Written exercise 1
Write out the entire equipment list word for word.
## BEGIN Document
Armor of body perfection: +5 mithral full plate of grace and medium fortification. 92k Comes with Gauntlets of strenght +6 36k, Belt of Health +6 36k and an Amulet of Natural Armor +5 50k
Pearl of wisdom +6 (slotless) 54k
Ring of Protection +5  50k
Mantle of Epic SR and resistance +5 327,5 k
Helm of the mind bastion (continuous Mind Blank and See invisibility):  255 k
Boots of the air walker: +6 enhancement bonus to Dex, and act as winged boots: 60 k
Ring of fire resistance, greater 44k
Bag of holding, type IV 10 k. Inside: Quiver with 20 adamantine arrows 1,2; quiver with 20 silver arrows 40 gp, quiver with 20 cold iron arrows, staff of the traveller 94k, wand of polymorph 21k)
Inherent bonuses: 550k

78000 gp.

Custom items:

Staff of the planar traveler: This staff is hard to tell from a simple walking stick. Contains the following spells (at caster level 13) Greater teleport (2 charges), Plane shift (2 charges), Dimension door, Resist Energy. 

Armor of body perfection: The plates of this shining mithral suit of full armor are carved to resemble the wearer´s musculature, and adjust to a new owner after a couple of days, allowing him to move and dodge almost as if he were naked. The armor comes with gauntlets that greatly enhance the wearer´s strenght, a belt that improves his constitution and an amulet inlaid in the breastplate that hardens his flesh.
## END Document
## BEGIN Data for this task
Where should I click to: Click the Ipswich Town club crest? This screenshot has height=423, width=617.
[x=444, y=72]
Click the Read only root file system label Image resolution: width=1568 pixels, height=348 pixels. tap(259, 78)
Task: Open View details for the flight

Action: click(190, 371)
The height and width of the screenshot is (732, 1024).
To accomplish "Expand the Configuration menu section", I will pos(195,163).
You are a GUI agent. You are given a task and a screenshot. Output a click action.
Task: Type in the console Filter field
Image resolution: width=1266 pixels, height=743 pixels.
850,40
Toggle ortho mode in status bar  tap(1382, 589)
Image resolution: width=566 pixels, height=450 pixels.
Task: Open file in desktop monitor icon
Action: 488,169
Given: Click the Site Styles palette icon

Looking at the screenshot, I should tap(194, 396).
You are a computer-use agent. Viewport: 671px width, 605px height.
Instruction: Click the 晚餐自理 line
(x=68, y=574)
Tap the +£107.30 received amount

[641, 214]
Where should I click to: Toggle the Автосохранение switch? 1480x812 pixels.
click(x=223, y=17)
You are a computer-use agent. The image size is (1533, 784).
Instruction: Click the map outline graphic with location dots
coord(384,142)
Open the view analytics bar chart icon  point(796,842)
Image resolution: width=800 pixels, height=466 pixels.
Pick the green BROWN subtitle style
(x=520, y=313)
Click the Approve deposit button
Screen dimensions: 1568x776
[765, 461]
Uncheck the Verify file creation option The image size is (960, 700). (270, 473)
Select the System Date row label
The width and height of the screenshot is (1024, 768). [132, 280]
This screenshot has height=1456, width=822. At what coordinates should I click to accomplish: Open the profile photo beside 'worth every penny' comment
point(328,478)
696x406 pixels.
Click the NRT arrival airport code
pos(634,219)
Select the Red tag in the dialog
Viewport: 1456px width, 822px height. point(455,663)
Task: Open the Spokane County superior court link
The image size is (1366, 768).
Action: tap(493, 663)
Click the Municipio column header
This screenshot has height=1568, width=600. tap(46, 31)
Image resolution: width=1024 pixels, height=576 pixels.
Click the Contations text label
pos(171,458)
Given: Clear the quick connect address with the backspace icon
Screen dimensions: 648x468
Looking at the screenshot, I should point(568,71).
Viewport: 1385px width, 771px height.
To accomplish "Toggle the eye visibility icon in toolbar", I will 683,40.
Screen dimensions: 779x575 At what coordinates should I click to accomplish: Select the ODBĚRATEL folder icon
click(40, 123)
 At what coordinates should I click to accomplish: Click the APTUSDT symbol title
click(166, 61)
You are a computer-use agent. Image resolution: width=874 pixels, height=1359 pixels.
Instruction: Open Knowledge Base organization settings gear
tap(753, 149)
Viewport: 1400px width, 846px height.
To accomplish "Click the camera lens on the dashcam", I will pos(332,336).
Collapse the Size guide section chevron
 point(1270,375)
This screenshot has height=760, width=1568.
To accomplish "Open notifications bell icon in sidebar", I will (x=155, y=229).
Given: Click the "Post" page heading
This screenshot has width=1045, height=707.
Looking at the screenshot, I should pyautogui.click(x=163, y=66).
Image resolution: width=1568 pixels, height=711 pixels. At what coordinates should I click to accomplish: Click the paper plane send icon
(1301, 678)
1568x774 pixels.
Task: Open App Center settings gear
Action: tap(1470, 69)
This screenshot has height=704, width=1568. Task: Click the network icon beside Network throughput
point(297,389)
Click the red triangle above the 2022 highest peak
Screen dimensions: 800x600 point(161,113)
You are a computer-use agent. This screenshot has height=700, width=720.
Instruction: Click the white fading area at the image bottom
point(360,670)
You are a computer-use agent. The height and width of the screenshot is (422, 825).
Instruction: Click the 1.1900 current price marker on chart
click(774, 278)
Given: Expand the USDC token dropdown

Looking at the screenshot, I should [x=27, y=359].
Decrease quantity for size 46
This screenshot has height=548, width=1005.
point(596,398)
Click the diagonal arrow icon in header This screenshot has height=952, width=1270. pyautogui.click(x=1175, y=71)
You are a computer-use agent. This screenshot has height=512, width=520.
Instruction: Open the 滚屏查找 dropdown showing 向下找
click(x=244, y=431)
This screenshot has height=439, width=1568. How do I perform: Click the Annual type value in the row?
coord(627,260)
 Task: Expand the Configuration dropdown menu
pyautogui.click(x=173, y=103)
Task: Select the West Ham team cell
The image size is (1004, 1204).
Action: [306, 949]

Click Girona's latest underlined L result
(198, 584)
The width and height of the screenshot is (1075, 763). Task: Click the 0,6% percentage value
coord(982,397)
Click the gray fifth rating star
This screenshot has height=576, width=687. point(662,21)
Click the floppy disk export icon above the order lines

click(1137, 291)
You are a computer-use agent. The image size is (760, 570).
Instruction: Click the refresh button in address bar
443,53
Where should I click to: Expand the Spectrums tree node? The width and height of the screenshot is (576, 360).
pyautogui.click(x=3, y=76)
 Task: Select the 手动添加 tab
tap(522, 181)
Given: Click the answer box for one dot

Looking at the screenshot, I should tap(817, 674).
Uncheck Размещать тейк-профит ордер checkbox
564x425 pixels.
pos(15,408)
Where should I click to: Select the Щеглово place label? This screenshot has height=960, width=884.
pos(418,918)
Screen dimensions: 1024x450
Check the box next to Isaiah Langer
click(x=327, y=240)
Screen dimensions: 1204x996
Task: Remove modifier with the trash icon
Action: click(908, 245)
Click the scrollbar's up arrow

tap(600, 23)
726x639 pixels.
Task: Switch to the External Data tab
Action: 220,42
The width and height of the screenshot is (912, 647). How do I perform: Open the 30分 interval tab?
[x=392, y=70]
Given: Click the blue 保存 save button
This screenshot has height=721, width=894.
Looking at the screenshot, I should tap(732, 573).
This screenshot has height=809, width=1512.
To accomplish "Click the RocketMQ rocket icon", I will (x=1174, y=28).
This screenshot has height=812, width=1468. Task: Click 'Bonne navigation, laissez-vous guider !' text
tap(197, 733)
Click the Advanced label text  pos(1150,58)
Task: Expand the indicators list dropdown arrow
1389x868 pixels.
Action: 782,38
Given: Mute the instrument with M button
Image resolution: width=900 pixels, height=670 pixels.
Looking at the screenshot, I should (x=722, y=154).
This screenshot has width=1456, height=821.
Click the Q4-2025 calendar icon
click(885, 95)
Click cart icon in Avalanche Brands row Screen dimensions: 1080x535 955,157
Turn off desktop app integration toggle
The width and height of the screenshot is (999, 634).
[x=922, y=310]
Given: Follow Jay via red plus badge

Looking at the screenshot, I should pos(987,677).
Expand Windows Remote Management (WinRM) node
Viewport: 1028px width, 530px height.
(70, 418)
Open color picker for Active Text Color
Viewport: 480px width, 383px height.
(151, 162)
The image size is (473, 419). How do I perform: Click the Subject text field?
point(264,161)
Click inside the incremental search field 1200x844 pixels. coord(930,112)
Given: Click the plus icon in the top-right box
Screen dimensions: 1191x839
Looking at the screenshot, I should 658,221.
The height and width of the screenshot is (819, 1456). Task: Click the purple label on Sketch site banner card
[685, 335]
## END Data for this task
Written exercise 2
Lay out the records from the line containing "Task: Open the" through the line containing "Looking at the screenshot, I should point(568,71)." as a JSON list of strings, one string per line, with blank lines omitted.

Finished answer 1
Armor of body perfection: +5 mithral full plate of grace and medium fortification. 92k Comes with Gauntlets of strenght +6 36k, Belt of Health +6 36k and an Amulet of Natural Armor +5 50k
Pearl of wisdom +6 (slotless) 54k
Ring of Protection +5  50k
Mantle of Epic SR and resistance +5 327,5 k
Helm of the mind bastion (continuous Mind Blank and See invisibility):  255 k
Boots of the air walker: +6 enhancement bonus to Dex, and act as winged boots: 60 k
Ring of fire resistance, greater 44k
Bag of holding, type IV 10 k. Inside: Quiver with 20 adamantine arrows 1,2; quiver with 20 silver arrows 40 gp, quiver with 20 cold iron arrows, staff of the traveller 94k, wand of polymorph 21k)
Inherent bonuses: 550k

78000 gp.

Custom items:

Staff of the planar traveler: This staff is hard to tell from a simple walking stick. Contains the following spells (at caster level 13) Greater teleport (2 charges), Plane shift (2 charges), Dimension door, Resist Energy. 

Armor of body perfection: The plates of this shining mithral suit of full armor are carved to resemble the wearer´s musculature, and adjust to a new owner after a couple of days, allowing him to move and dodge almost as if he were naked. The armor comes with gauntlets that greatly enhance the wearer´s strenght, a belt that improves his constitution and an amulet inlaid in the breastplate that hardens his flesh.

Finished answer 2
[
  "Task: Open the Spokane County superior court link",
  "The image size is (1366, 768).",
  "Action: tap(493, 663)",
  "Click the Municipio column header",
  "This screenshot has height=1568, width=600. tap(46, 31)",
  "Image resolution: width=1024 pixels, height=576 pixels.",
  "Click the Contations text label",
  "pos(171,458)",
  "Given: Clear the quick connect address with the backspace icon",
  "Screen dimensions: 648x468",
  "Looking at the screenshot, I should point(568,71)."
]